Plough Monday is the first Monday in January after Twelfth Night or Old Christmas. It marked the time in England just before the weather got good enough to go out and start preparing the fields for planting. It was the season when the ploughboys and other farm workers had been out of work for some time and were running short of money to spend in the pub. So gangs of them would put together a simple dance or two, perhaps a song or maybe a wooing play and go door to door demanding food, drink and perhaps a little cash in exchange for their performance. Otherwise, they might do some damage to the lawns with the plough they carried with them. They called themselves Molly Dancers in part because half the group often dressed up in women's clothing.
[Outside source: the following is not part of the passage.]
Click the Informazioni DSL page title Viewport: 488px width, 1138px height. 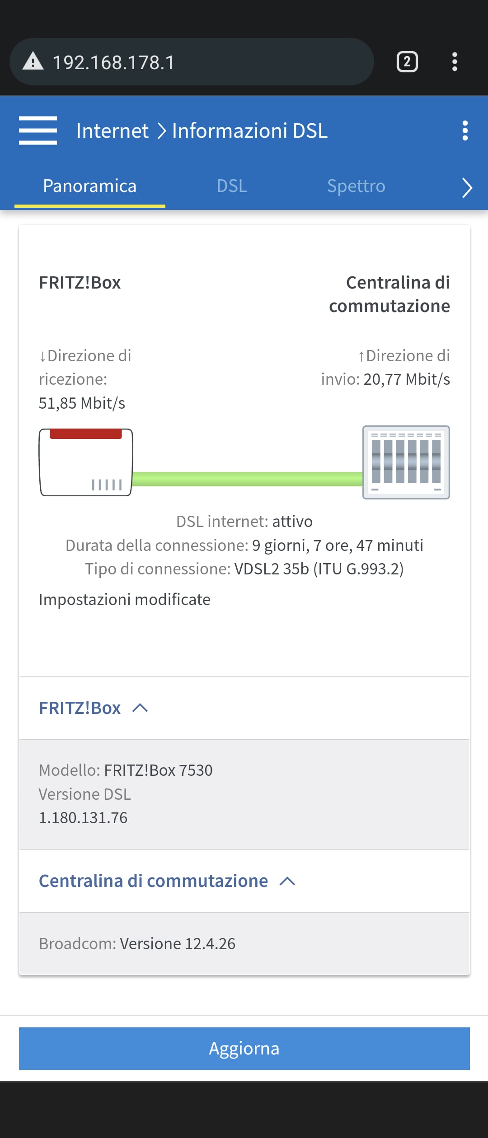pos(249,131)
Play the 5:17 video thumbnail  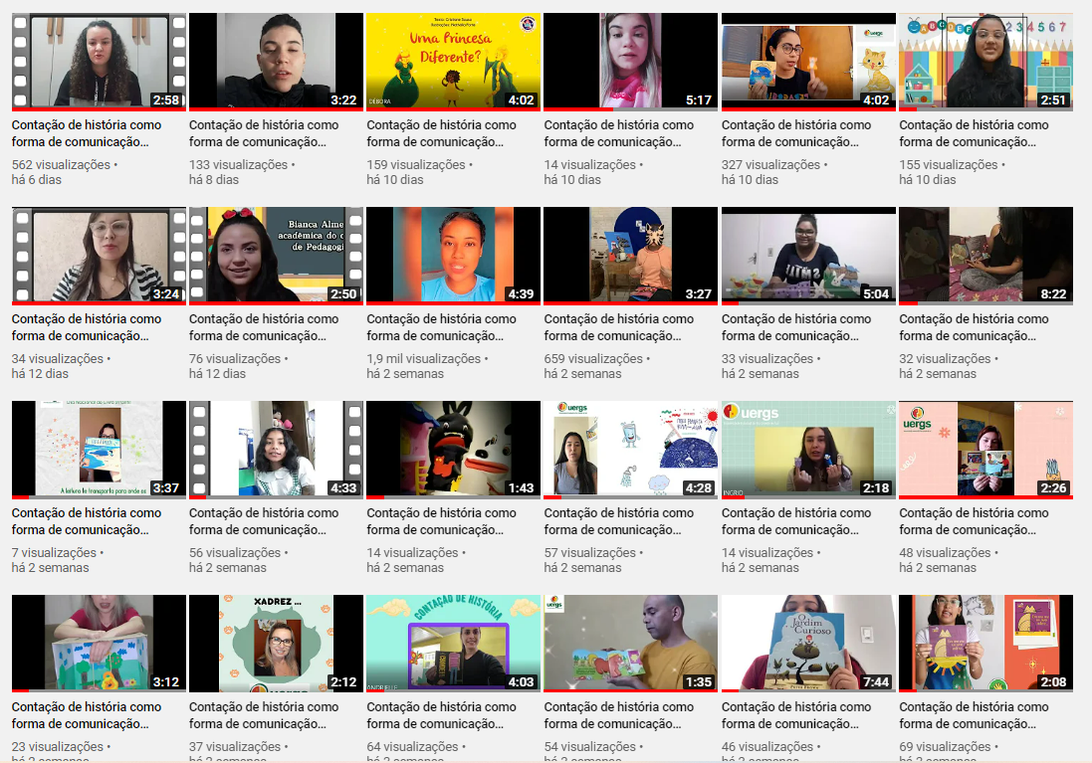[630, 60]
Green River Tap and Die is a Molly team based in Western Massachusetts. There's no one else like us closer than New Jersey where Handsome Molly keeps the tradition alive. We first met at Welcome Yule, a Midwinter show that continues the ancient celebration of the return of the light in the depths of the cold midwinter season. We developed a Molly dance for the show and enjoyed it so much we decided to start an independent Molly team.
Plough boys are in short supply these days. Most of them went off to work in the mills where they eventually became unemployed factory workers. We think unemployed factory workers are a good model for Molly Dancers and we proudly wear our Troublemakers Union badges on our kit. In fact, we even wrote a dance to go with a song called The Factory Lad.